Back in the days of our innocence—when President Clinton dared to face national cameras while declaring, “I did not have sex with that woman,” only to be proven wrong by scientific evidence—Republicans went on to coin the phrase “character matters.” Didn’t the Democratic Party understand the importance of honesty? Vote Republican if you agree that we should demand leaders who tell us the truth.
I recall suggesting at the time to a Democratic friend of mine that his party would be in a much stronger position if President Clinton were to simply resign and hand over the reins to then Vice President Al Gore, who had not been tainted by that particular scandal. In that way, I explained, the Democratic Party could remove character as a defining issue in the next election. And Al Gore would be running in the next election as President.
My friend shrugged and admitted that I might have a point, but said it was much more important to stand with President Clinton against impeachment. “This scandal does not rise to the level of the sort of high crime or misdemeanor contemplated by the impeachment clause of the U. S. Constitution,” he said. In other words, while honesty ought to matter, President Clinton’s lie was about a personal matter, and thus constituted, at most, a sort of low crime rather than a high one.
Fast forward to the era of Donald Trump.
Can any Republican validly claim that character mattered to them when it came to the nomination and election of Donald Trump in 2016? Here was a man who, you recall, boasted on tape of groping women, then claimed it was only locker room banter.
Hillary Clinton was just as dishonest, they will reply. In which case we should ask, “What about the 2020 election? Can you really prefer Donald Trump’s personal character to that of Joe Biden?”

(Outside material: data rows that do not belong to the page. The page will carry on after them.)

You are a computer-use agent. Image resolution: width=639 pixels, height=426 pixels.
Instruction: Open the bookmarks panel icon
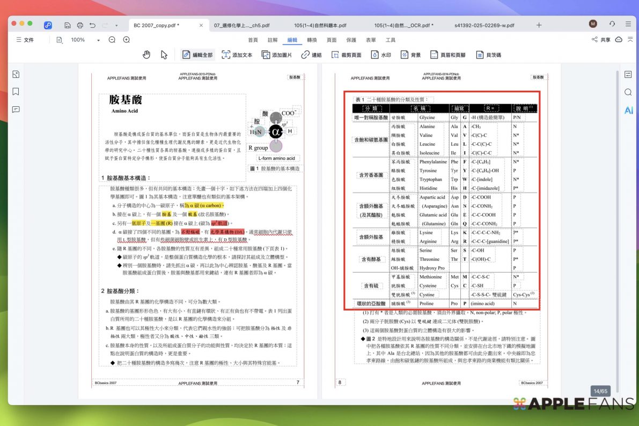16,92
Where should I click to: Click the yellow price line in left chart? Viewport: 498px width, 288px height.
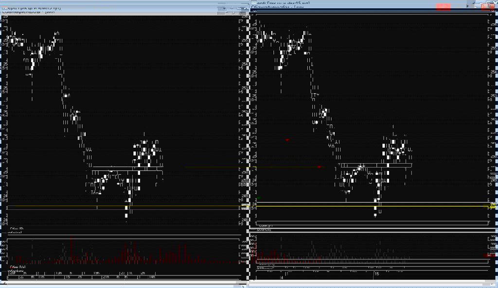click(122, 207)
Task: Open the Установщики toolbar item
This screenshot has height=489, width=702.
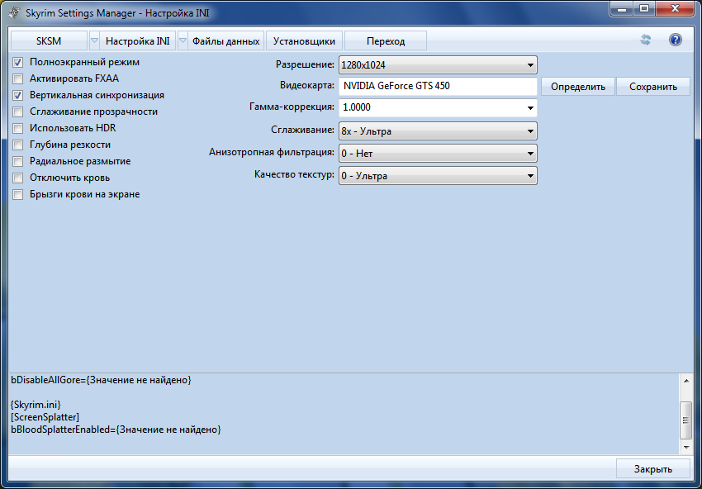Action: pyautogui.click(x=304, y=40)
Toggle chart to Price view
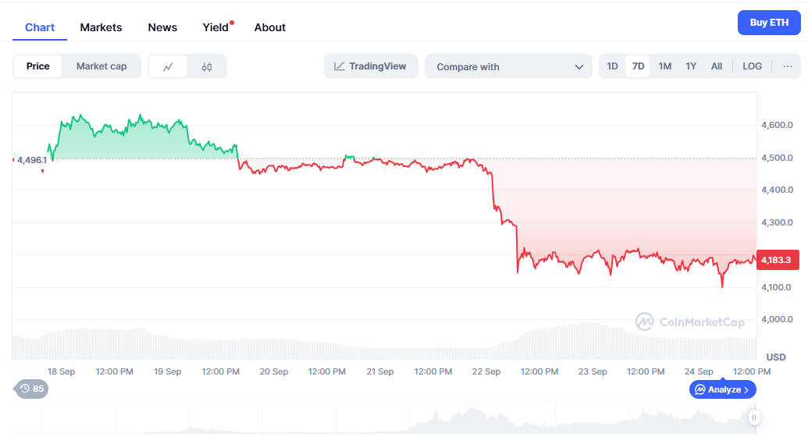Screen dimensions: 808x437 pos(38,66)
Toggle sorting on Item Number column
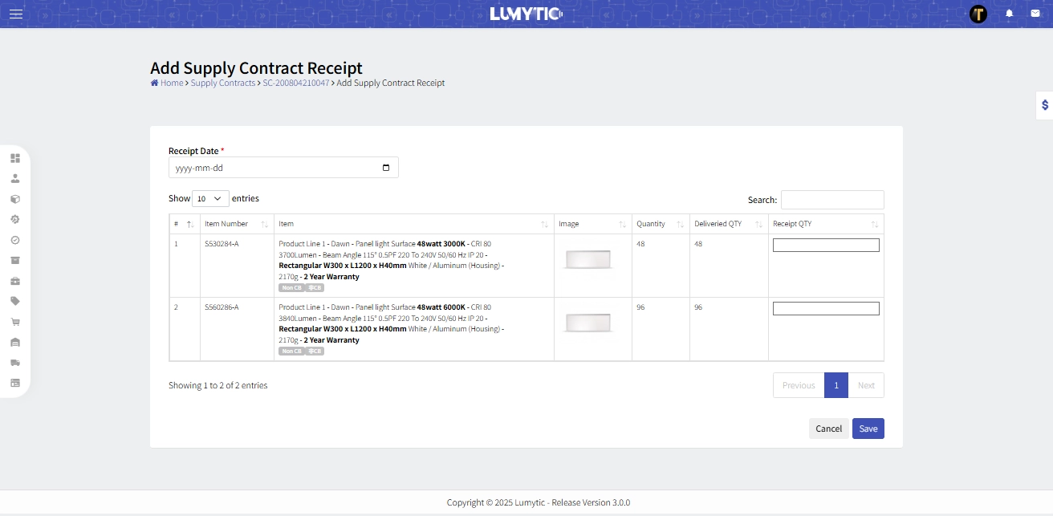 (x=265, y=224)
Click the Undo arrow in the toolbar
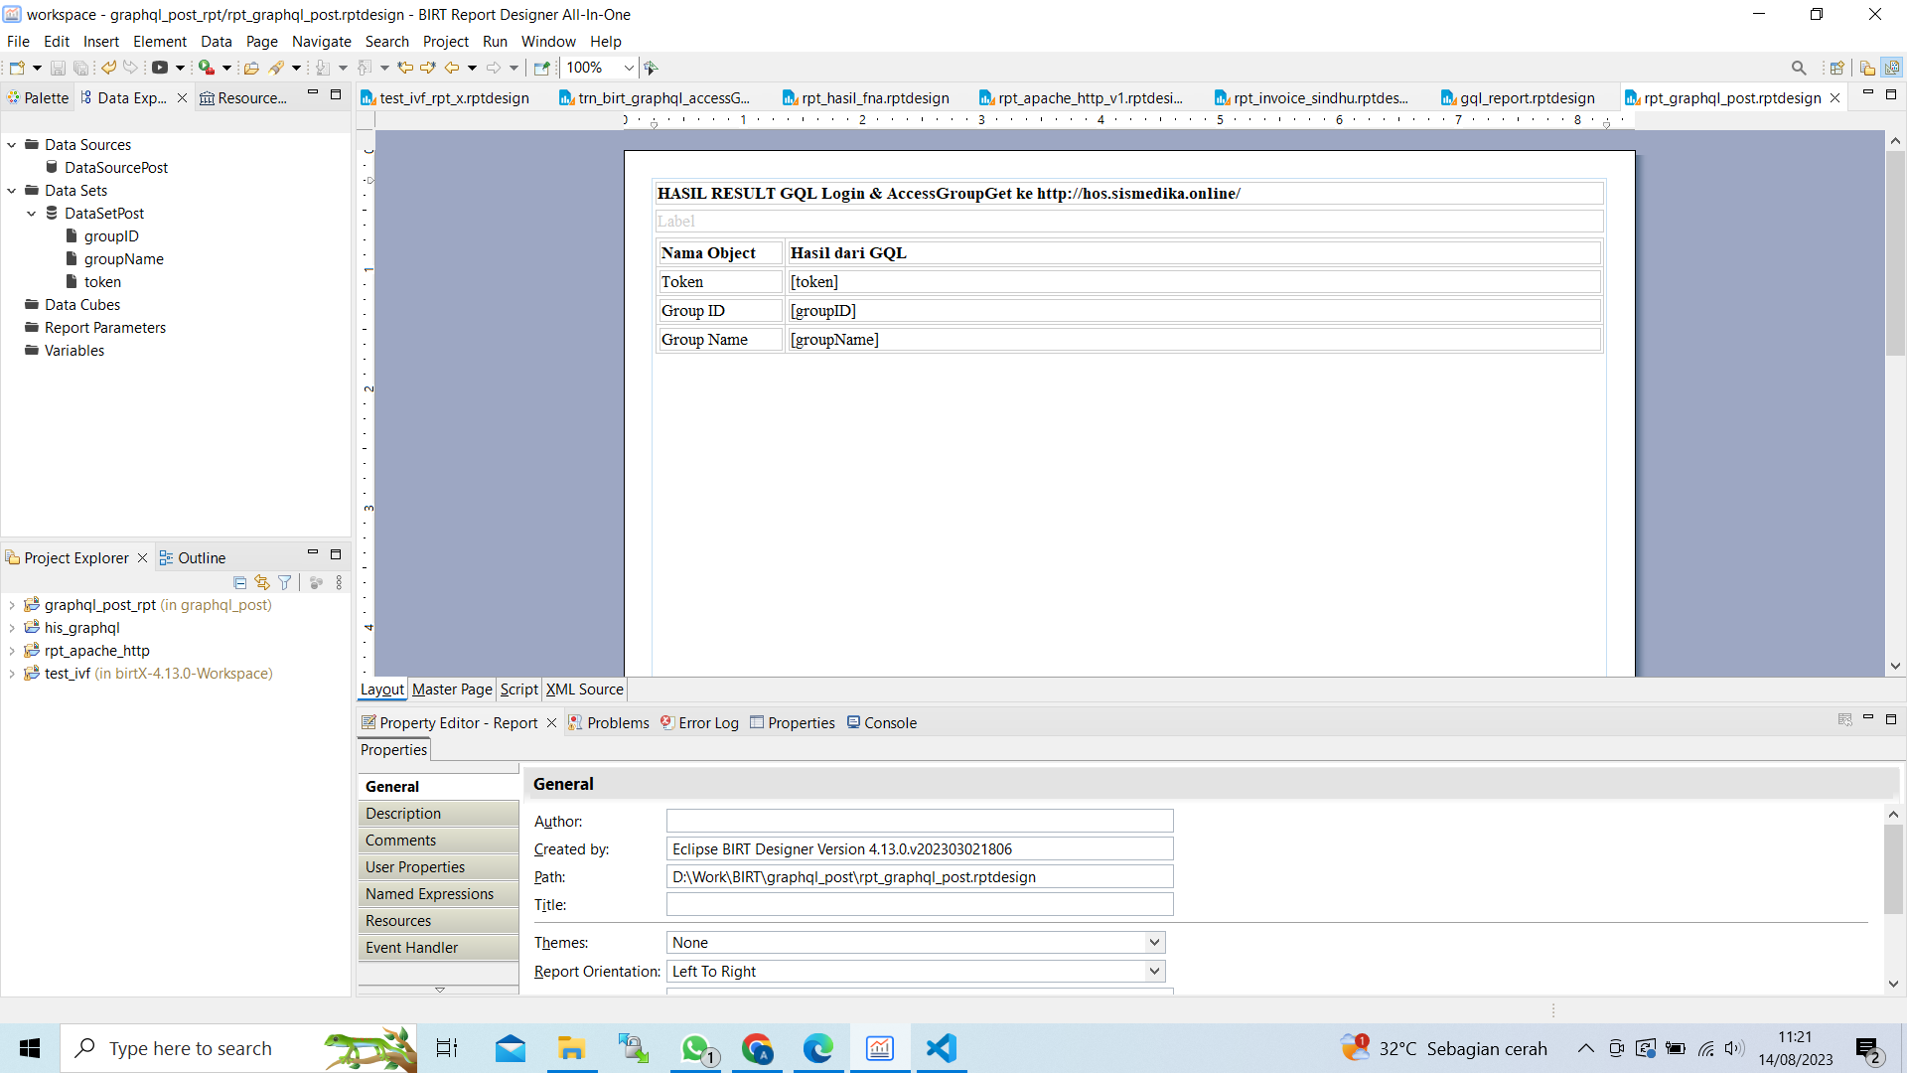The width and height of the screenshot is (1907, 1073). (108, 68)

Fast forward again to the year 2022. This year’s midterm elections include a number of candidates who are not afraid to assert their belief that Donald Trump won the 2020 election, this despite not having won a single lawsuit that made that same claim. Spirited Reasoners have a question for supporters of those types of candidates: “If your candidate is elected, how will anyone know the election was valid?”
The trouble with the fabrication and promulgation of falsehoods is that it leads to the destruction of our democratic/republican system of government. Those who claim the right to doubt the 2020 election results often point to the 1st Amendment to the U. S. Constitution, their guaranteed right of free speech. But what governmental officials will exist to enforce the 1st Amendment when the legitimacy of all governmental officials, i. e., the people who take oaths to support and defend the Constitution, has been rejected?
People are, of course, free to assert their belief that Donald Trump won the 2020 election. But that freedom only exists because the rest of us—the majority who elected Joe Biden—are willing to support and defend the Constitution of the United States for all Americans, even those with whom we disagree. But what happens to the Constitution if a mob successfully seizes the mechanisms of government despite having lost the election? Who protects our Constitutional rights then?
My hope is that Americans who call themselves Republicans will sense the need to shift their party away from calls of election deniers and conspiracy fabricators. Down deep, they need to understand that the legitimacy of their own representatives in government will be called into election so long as conspiracy theories rule the day.
If I had to predict, I would say that the Republican Party will eventually, though belatedly, follow the lead set by Liz Cheney. They will do so quietly, behind the scenes, so as not to have to admit she was right and they were wrong. They will do so because they will understand the need for their own constituents to affirm the legitimacy of their respective elections.